CHANDLER – Just weeks before a deadline that could send it into bankruptcy, General Motors is entertaining 500 of its biggest customers at a luxury spa and golf course in Arizona.

GM, which has borrowed $15.4 billion from the U.S. government in the past six months, shipped in 150 cars and trucks to the event this week at the Sheraton Wild Horse Pass Resort & Spa, and paid for airfare and hotel lodging for 90 percent of the guests.

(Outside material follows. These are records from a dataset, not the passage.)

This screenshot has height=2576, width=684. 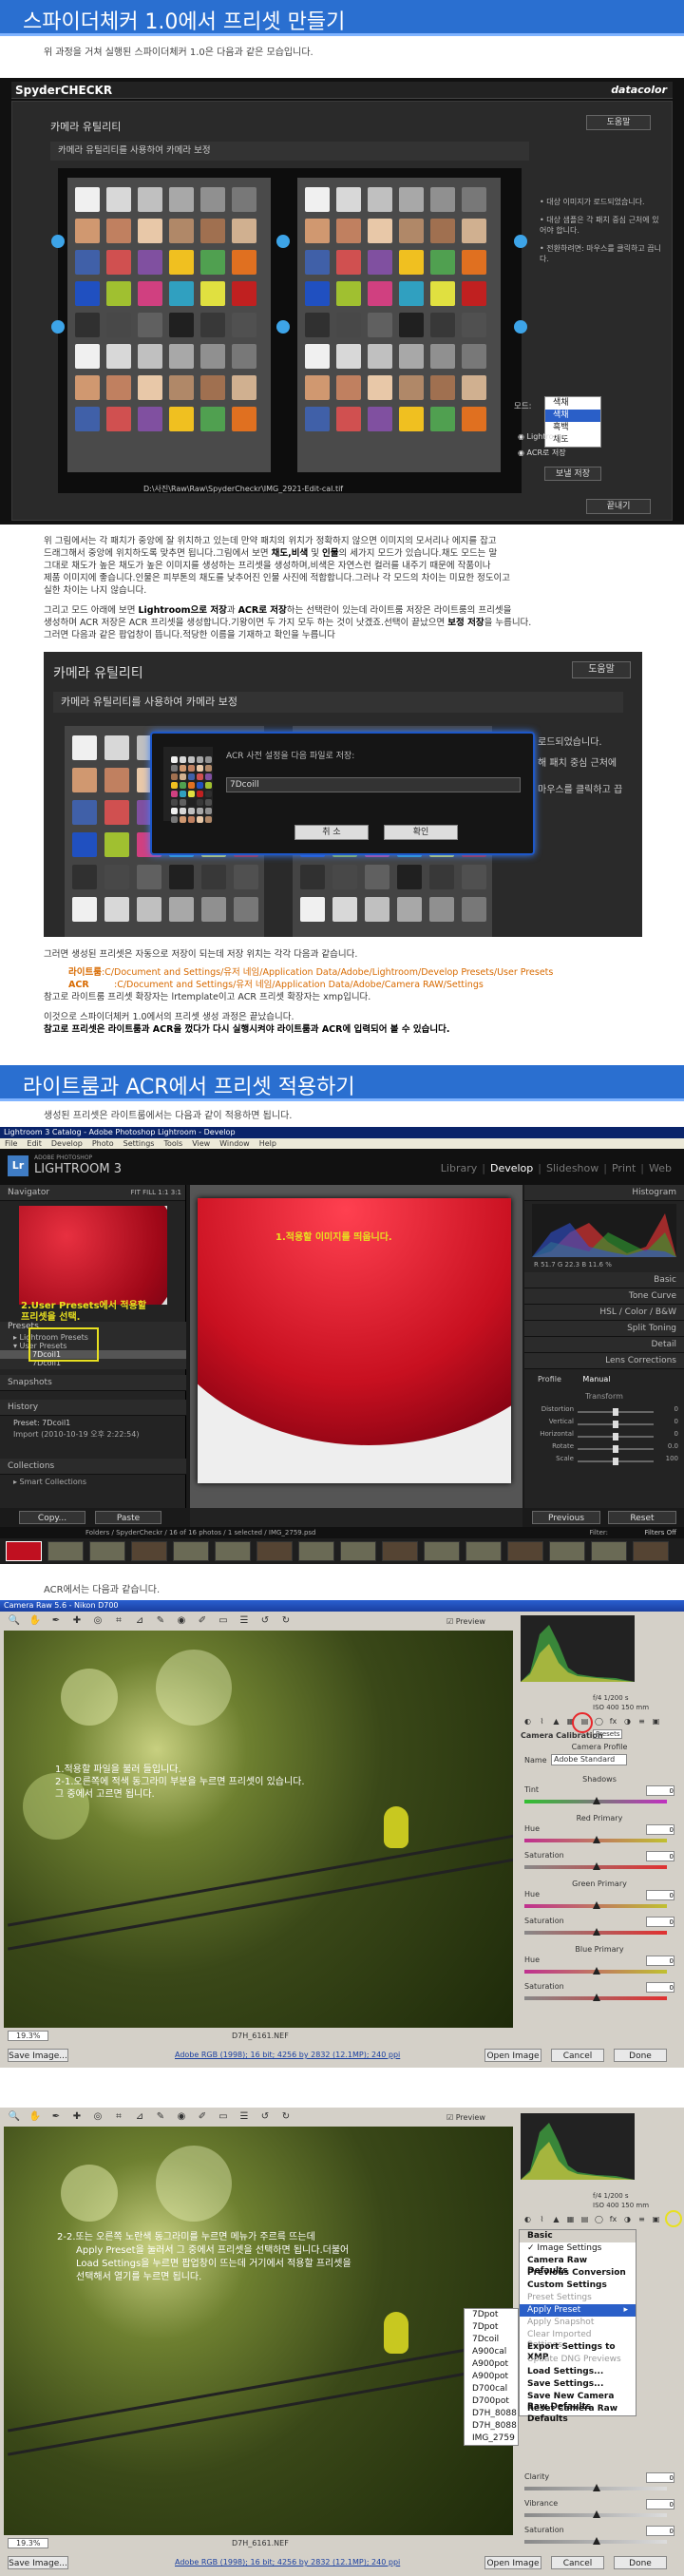 What do you see at coordinates (93, 1408) in the screenshot?
I see `history-header: History` at bounding box center [93, 1408].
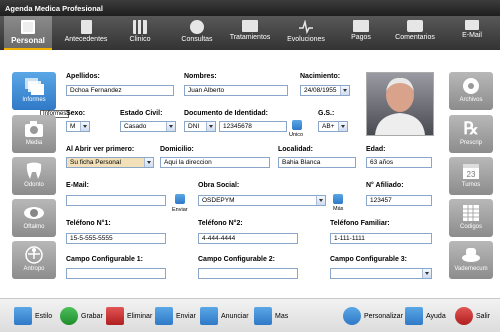 Image resolution: width=500 pixels, height=332 pixels. I want to click on telefono1-field: 15-5-555-5555, so click(116, 238).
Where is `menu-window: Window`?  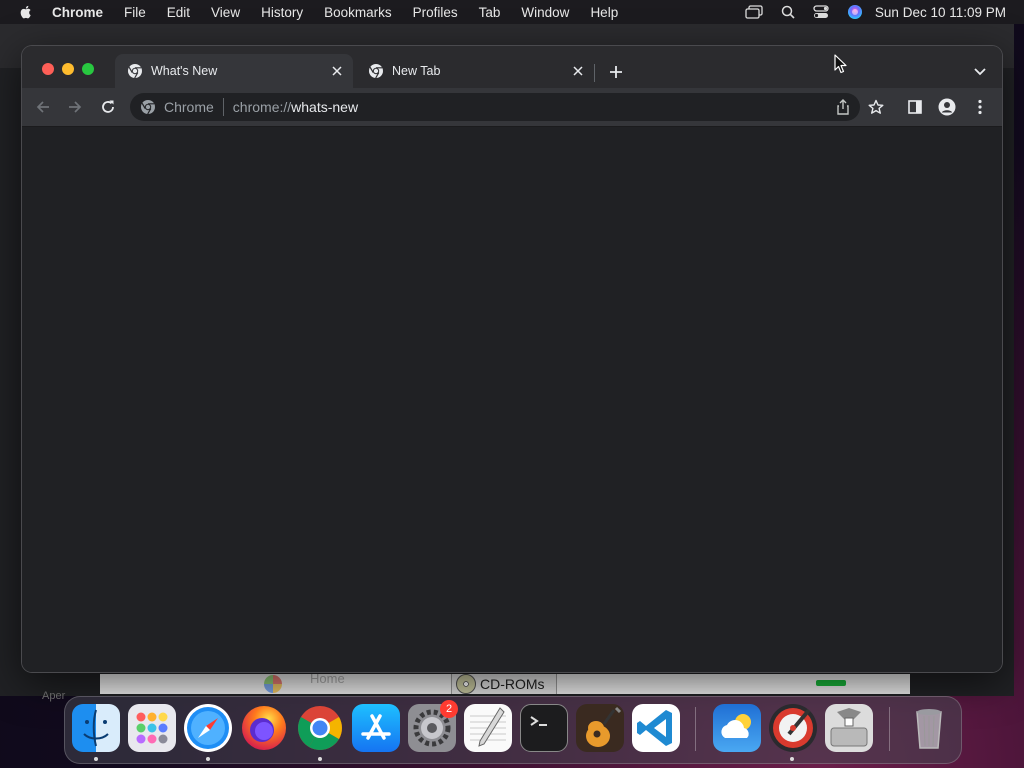 menu-window: Window is located at coordinates (545, 12).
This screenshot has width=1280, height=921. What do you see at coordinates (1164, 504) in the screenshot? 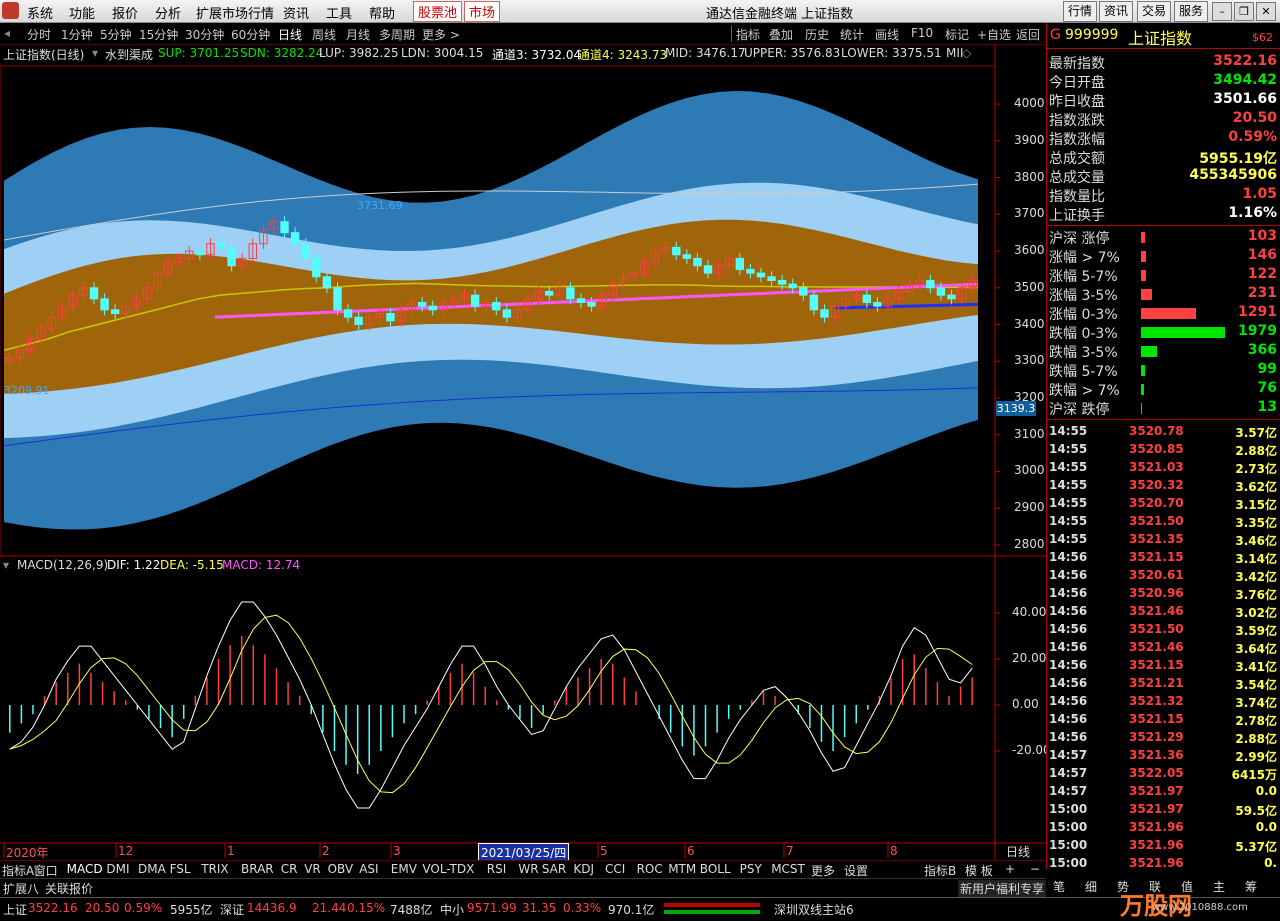
I see `tick-row: 14:55 3520.70 3.15亿` at bounding box center [1164, 504].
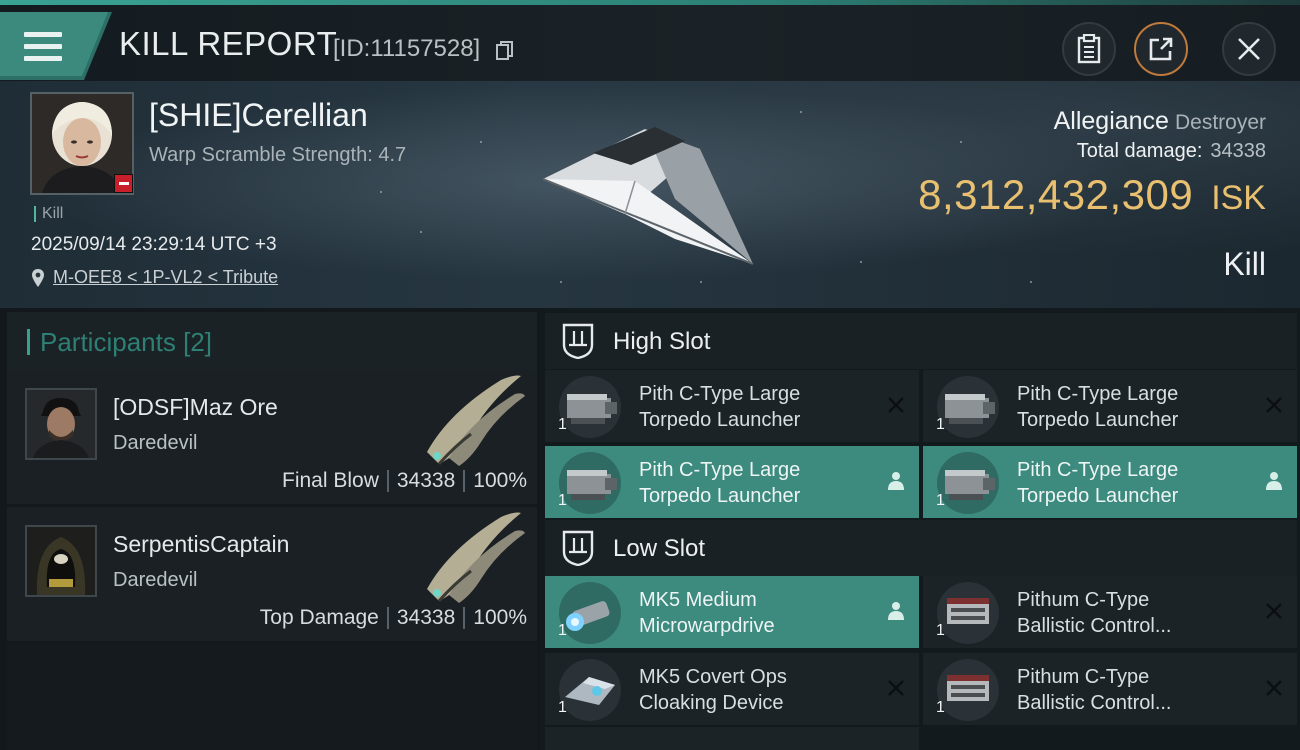  Describe the element at coordinates (330, 480) in the screenshot. I see `participant-role: Final Blow` at that location.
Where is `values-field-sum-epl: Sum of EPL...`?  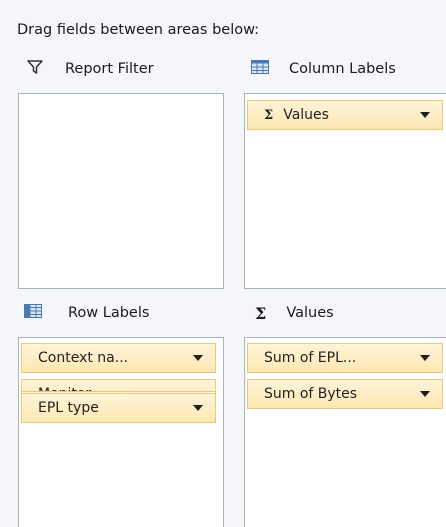
values-field-sum-epl: Sum of EPL... is located at coordinates (345, 358).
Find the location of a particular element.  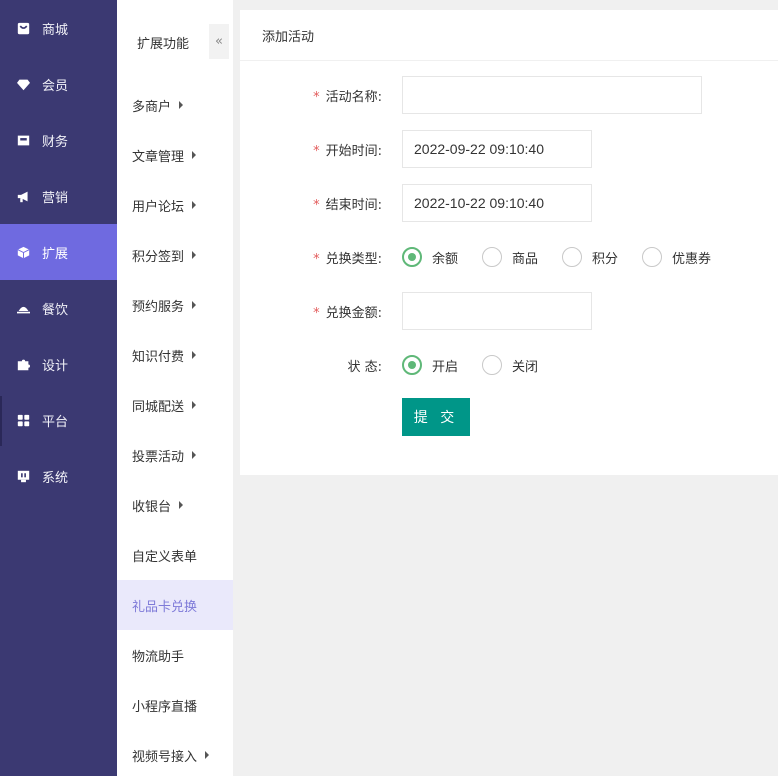

sidebar-item-label: 财务 is located at coordinates (56, 142).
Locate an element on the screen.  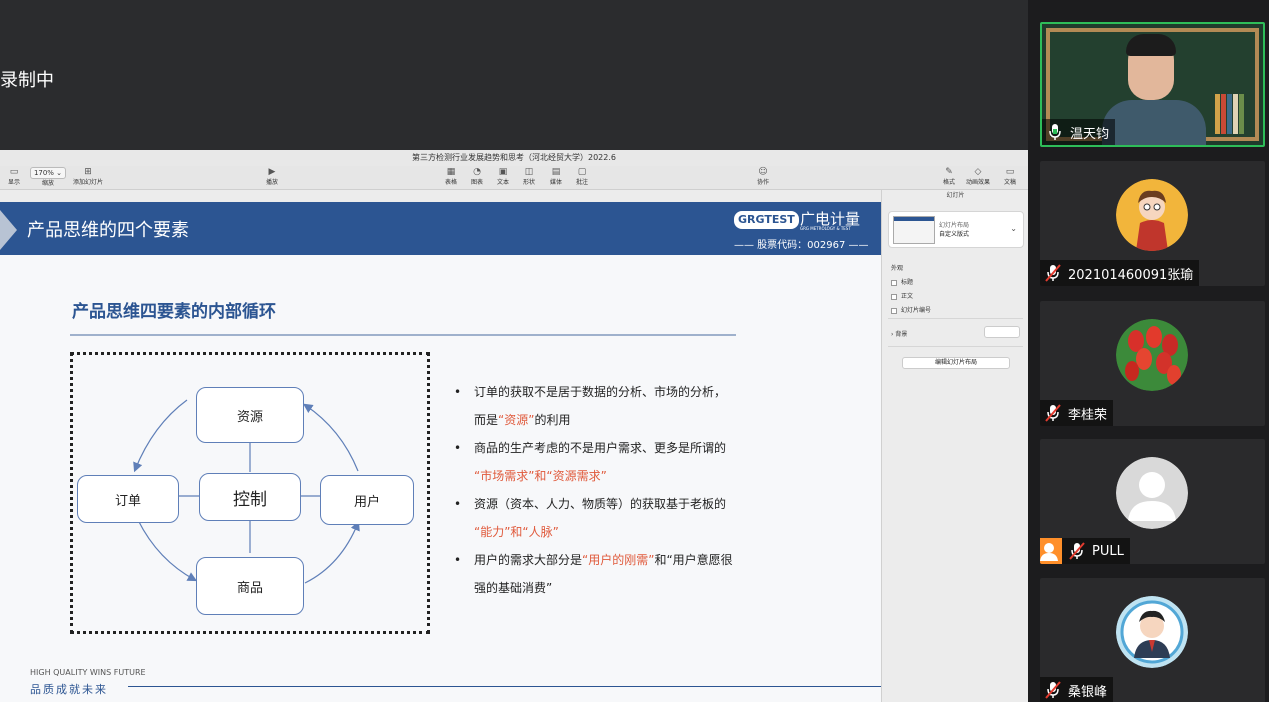
background-label: › 背景 is located at coordinates (899, 334).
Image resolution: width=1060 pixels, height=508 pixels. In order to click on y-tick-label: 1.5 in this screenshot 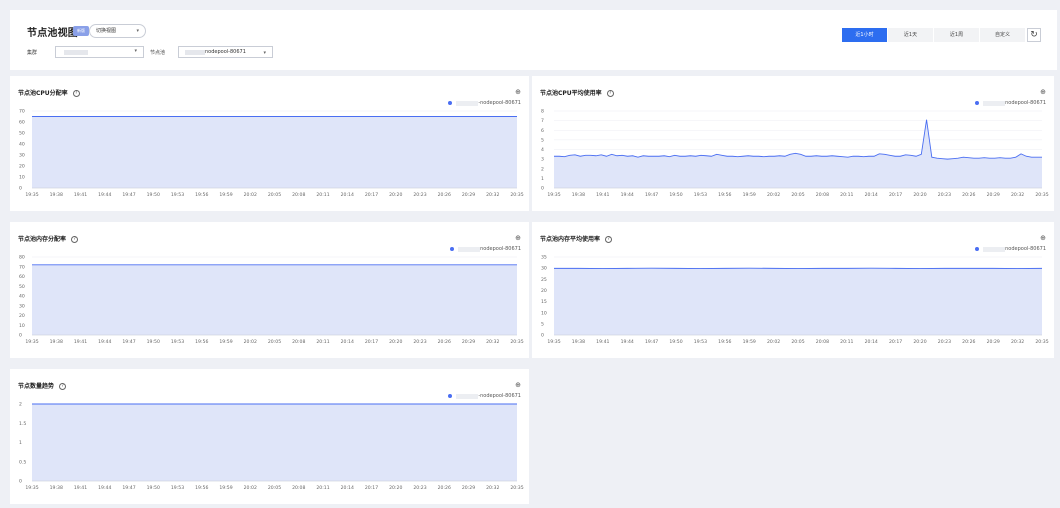, I will do `click(22, 424)`.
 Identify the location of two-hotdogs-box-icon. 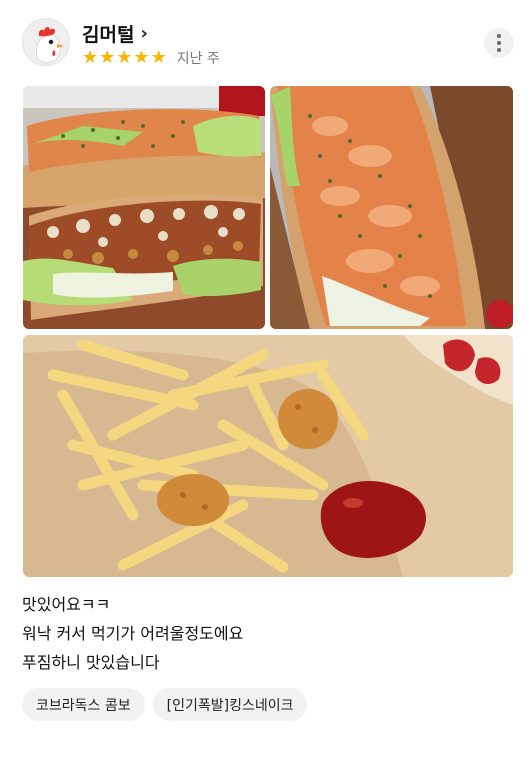
(144, 208).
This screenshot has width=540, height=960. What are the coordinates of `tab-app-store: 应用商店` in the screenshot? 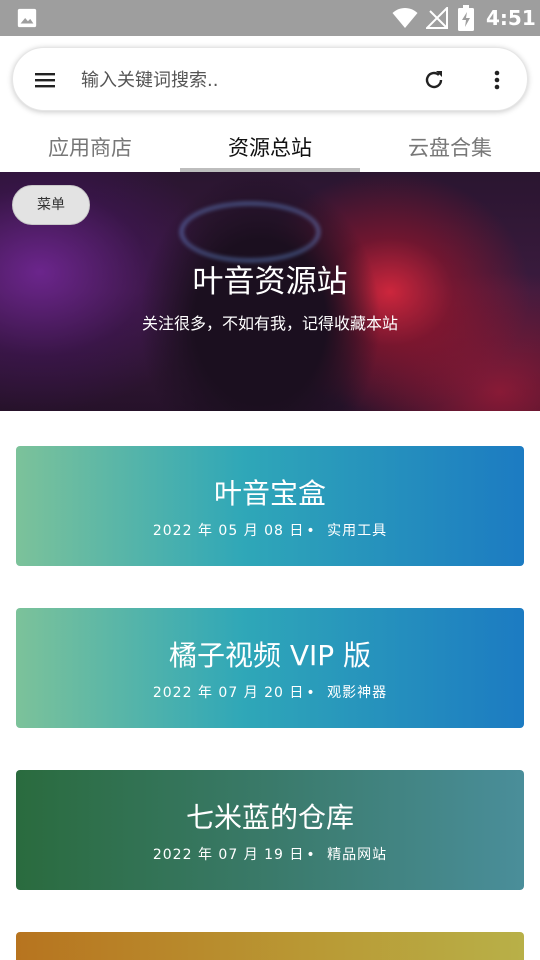 It's located at (90, 148).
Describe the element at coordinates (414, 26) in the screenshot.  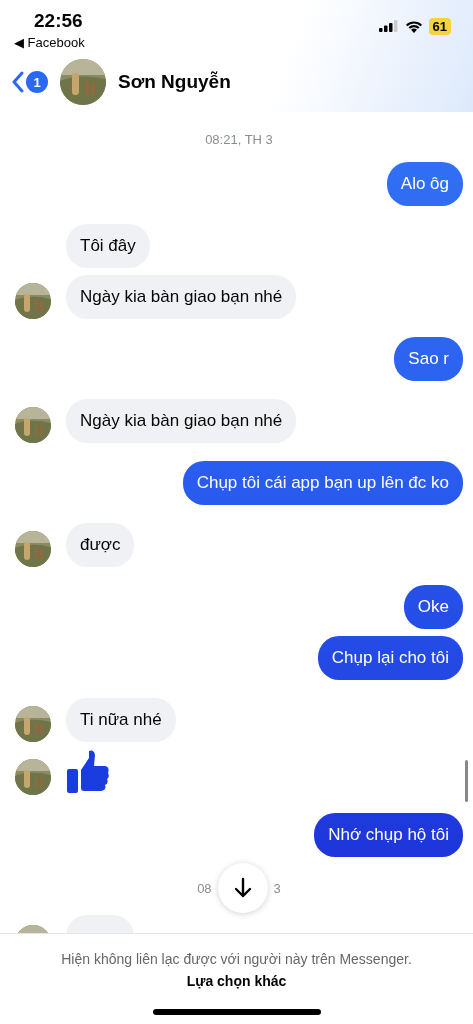
I see `wifi-icon` at that location.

The affair is scaled back from previous years, says GM spokesman Terry Rhadigan. Guests have to pay for their own golf outings, he says, and most of the days are packed with informational sessions on GM’s 2010 product line. The guests are GM’s fleet and corporate customers, which accounted for 27.6 percent of GM’s business in 2008. Fleet customers can buy dozens of vehicles at a time.

“Our approach this year has been noticeably austere,” he says. “We obviously had the option to cancel the event or move it … but … do we want to just let our competitors move in and take this important business from us?” Business with fleet customers is “highly profitable,” he says. They often order next year’s models in June.

GM is operating on a taxpayer-funded lifeline, having taken $15.4 billion in government loans. It has said it needs up to $30 billion. It faces a June 1 deadline to slash debt and sign new contracts with its labor union, or the government has said it won’t provide any more money.

A small number of the customers attending the event were government employees who paid their own way, Rhadigan says.

Helio Fred Garcia, a professor of crisis communications at New York University, says GM’s fleet meeting isn’t the same as events by other companies that have been criticized for sponsoring lavish entertainment while taking taxpayers’ dollars.

“If GM is going to survive … it has to maintain sales in a competitive marketplace,” Garcia says.

President Obama has called for “shared sacrifice” among all of GM’s stakeholders.

“I would hope that GM management would spend our financial dollars wisely, and in a manner that would be certainly appropriate in the taxpayer’s minds,” says Jack Dickinson, president of GM retiree group OverTheHillCarPeople.com. White-collar retirees lost health care benefits at the start of 2009. “I would hope that our management has the foresight to stay away from things that would project a negative image with the public.”

GM, Chrysler and Ford executives were harshly criticized last fall for flying on private jets to Washington to ask for government aid. Leslie Paige of Citizens Against Government Waste says it’s clear GM didn’t learn from that.

“GM has a tin ear to these things,” she says. “There shouldn’t be any wining and dining right now. They took taxpayer money. If you’re going to do that, you need to make some very public displays that you get that the taxpayers are part owners of the company now.”

Tom Donaldson, a professor at the Wharton School at the University of Pennsylvania, says GM and other companies accepting government aid should be working hard to stay under the radar.

“Even legitimate functions that help sales, that create partnerships, that are not over the top and luxury, they are almost out of bounds from the public standpoint,” Donaldson says.

GM says the Treasury wasn’t consulted on the event, nor would it ask for permission. The Treasury has said it doesn’t want to interfere with GM’s day-to-day operations.